Not sure how good the Haiku debugger is atm, but it is being worked on, and it will probably be awesome if I know the people involved correctly.
Why have a debugger part of IDE’s when the OS knows a lot more about what’s going on…
I don’t know if should take that comment serious, THQ.
“Why have a debugger part of IDE’s when the OS knows a lot more about what’s going on…”
Well your OS isnt writing your code, its feedback to the developer. In my world I want the feedback to be understandable, transparent (read:integrated so it doesnt interupt my work flow).
XCode does a good job here with debugging/editing.
I don’t understand what you don’t understand but I suggest you look up dtrace for an example of what can happen when OS devs do debugging tools.

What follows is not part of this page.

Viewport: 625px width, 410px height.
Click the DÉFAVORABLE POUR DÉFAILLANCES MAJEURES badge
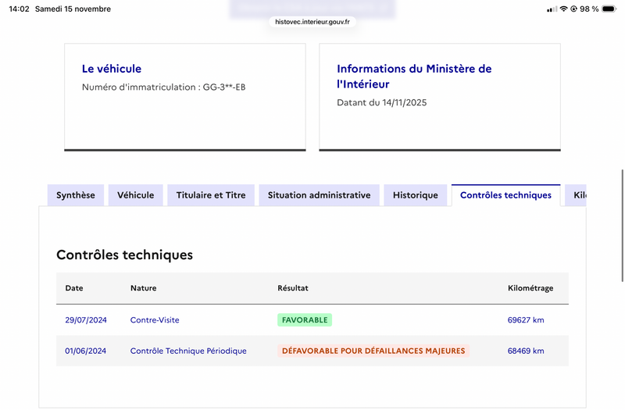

Not saying Haiku’s debugger will be anything like that though.
Most of the interesting things like memory management, crucial data structs and so on are part of the OS. I’d prefer nicely integrated to the OS rather than bolted on by an app.
That doesn’t exclude the option that the 3rd party IDE integrates the debugging tools that the OS provides.
A debugger is essential, but if “integrated debugger” is all you want out of your IDE I’ve got news for you… emacs does that.
When I say IDE I mean Codeblocks, Eclipse, Netbeans and QtCreator. But Haiku has big momentum, and now it can print out of the box unlike the OS you say has Visual Studio. I prefer printing out of the box + vim than non-printing + Visual Studio
Well, there is vim. Its character based, but has an amazing following.
VB6 >>>>>>>>> Delphi, always
Don’t know, never tried, but the “Basic” in the name spontaneously makes me skeptical.
However, I don’t think this is the place for a holy war, I just wanted to show the OP that IDEs can bring something more than text editors like Emacs and are not only about overkill and bloat.